Une magnifique colonie des vacances pour les jeunes

Une magnifique colonie des vacances pour les jeunes
Du 17 au 20 août 2015, Kivu Séjour, un groupe des jeunes partenaires de Pole Institute, a organisé une colonie des vacances sur le thème : « S’épanouir dans la diversité. » Cette colonie était la deuxième du genre après celle de 2014. Elle a réuni une vingtaine d’encadreurs et une cinquantaine d’élèves issus des clubs éducatifs mis en place par Kivu Séjour dans des écoles secondaires de Goma. L’équipe pédagogique de Pole Institute, composée de Jean-Pierre Lindiro Kabirigi, Godefroid Kä Mana et Solange Gasanganirwa, a animé la colonie des Vacances, autour de trois axes de réflexion et de débat :
- l’axe du leadership africain comme chemin d’une nouvelle vision politique dans l’Afrique actuelle :
- l’axe de la gestion des conflits pour construire une société de relations d’épanouissement dans la diversité ;
- et l’axe de l’éducation à la dynamique du Genre comme nouvelle vision de vie sociale aujourd’hui.

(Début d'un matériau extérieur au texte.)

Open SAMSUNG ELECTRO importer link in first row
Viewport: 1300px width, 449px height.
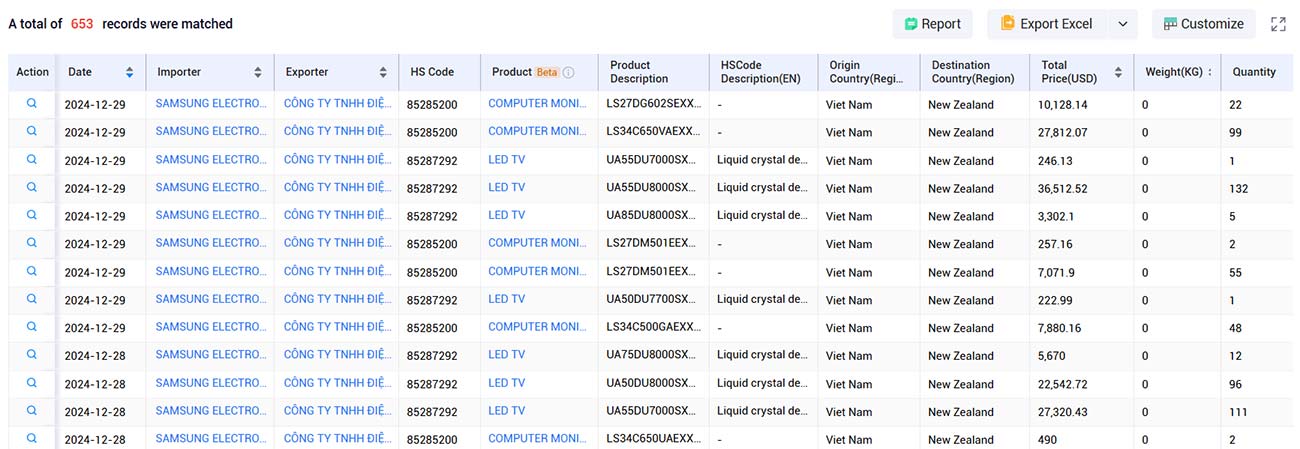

C’est le professeur Kä Mana qui a pris en charge la journée de réflexion consacrée au leadership africain. Il a centré l’attention sur deux dimensions de ce que ce leadersphip n’est pas : ni un pouvoir pyramidal qui écrase, ni une dictature d’aliénation propre aux petits chefs fabriqués par des systèmes néocoloniaux de destruction de la société africaine. Il s’agit plutôt d’une dynamique communautaire fondée sur les valeurs les plus profondes de la société africaine depuis ses sources pharaoniques de la Maât (Vérité-Justice-Droiture) jusqu’aux quêtes actuelles de l’authenticité africaine solidaire (le bissoïsme), en passant par les grandes sociétés initiatiques où s’enseignait l’Ubuntu, l’humanité africaine des êtres-forces, chemin d’émergence de l’homme digne de considération. C’est-à-dire des personnalités de Grande Ecoute, de Grande Vision, de Grand Parler et de Grand Agir, pour reprendre des catégories de Hampate Ba.

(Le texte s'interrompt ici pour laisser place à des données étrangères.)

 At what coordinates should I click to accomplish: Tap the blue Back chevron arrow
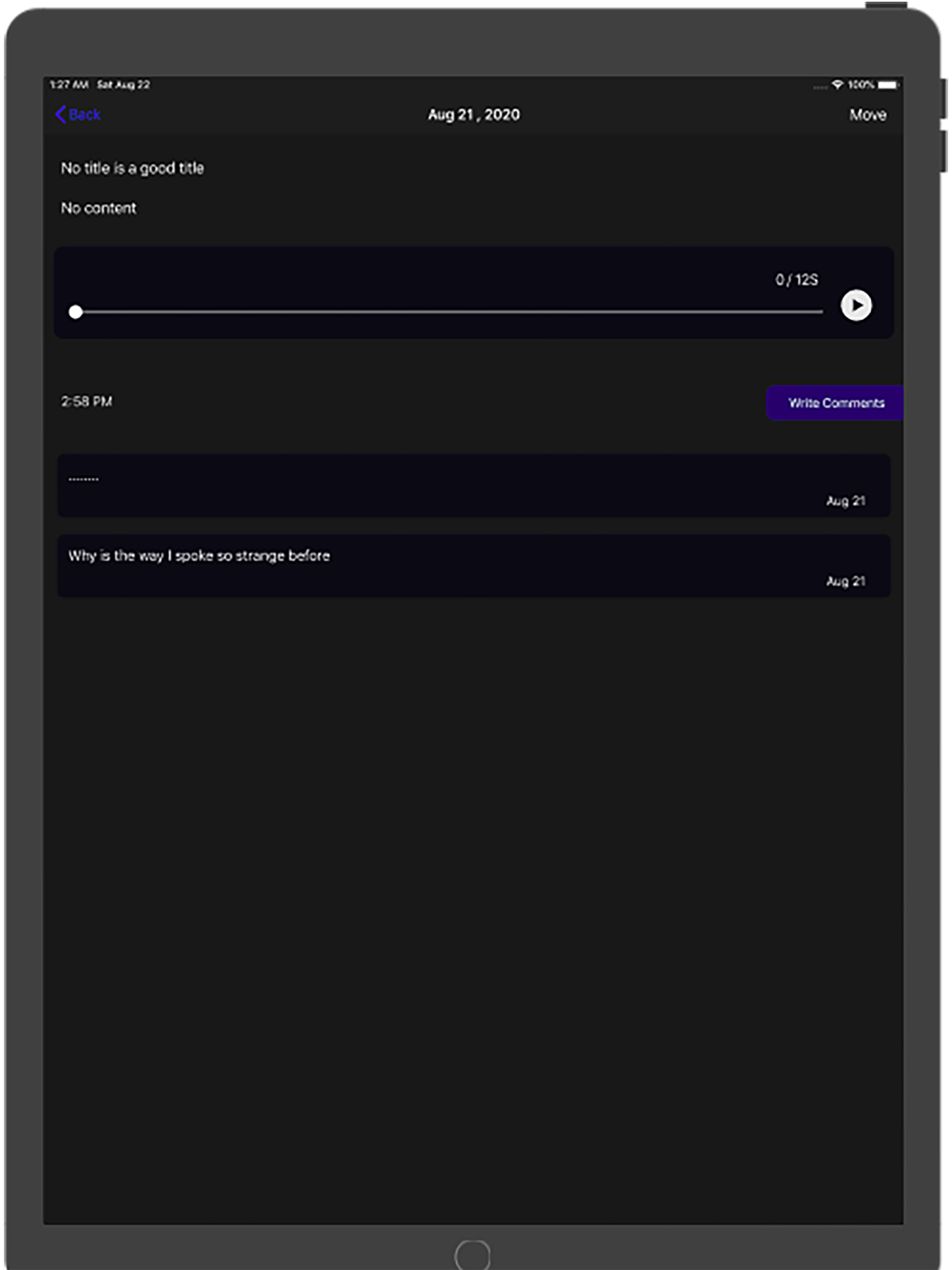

Jean-Pierre Kabirigi Lindiro, coordinateur de Pole Institute a consacré la séance qu’il a animée au problème de la prévention, de la gestion, du règlement, de la résolution et de la transformation des conflits, en vue de construire une société d’épanouissement dans la diversité. Sur la base du fait que le conflit fait partie intégrante de la vie et qu’il est nécessaire de l’aborder comme une réalité inhérente à la vie humaine, le formateur a cherché à montrer aux jeunes comment analyser cette réalité dans ses cause, dans ses enjeux et dans ses effets pour pouvoir empêcher qu’elle dégénère en violences destructrices et en identités meurtrières, comme c’est le cas dans les affrontements interethniques et les guerres tribales au sein de nos sociétés au Congo. Cela exige une éducation sérieuse sur les mécanismes à mettre en place, les méthodes à déployer et les outils à maîtriser pour mettre fin aux conflits, qu’il s’agisse des conflits de religion, de voisinage, de sexe, de frontières, de culture, d’identité ou des valeurs de vie. Dans une approche fondée sur quelques exemples de conflits vécus par les jeunes eux-mêmes, le coordinateur de Pole Institute a montré comment le problème de fond pour sortir des conflits est de transformer les énergies négatives de destruction en énergies positives de construction. On le fait par les négociations, par la recherche des intérêts communs, par les processus de réconciliation, par la gestion des mémoires meurtrie et par l’éducation à l’empathie dans les relations humaines.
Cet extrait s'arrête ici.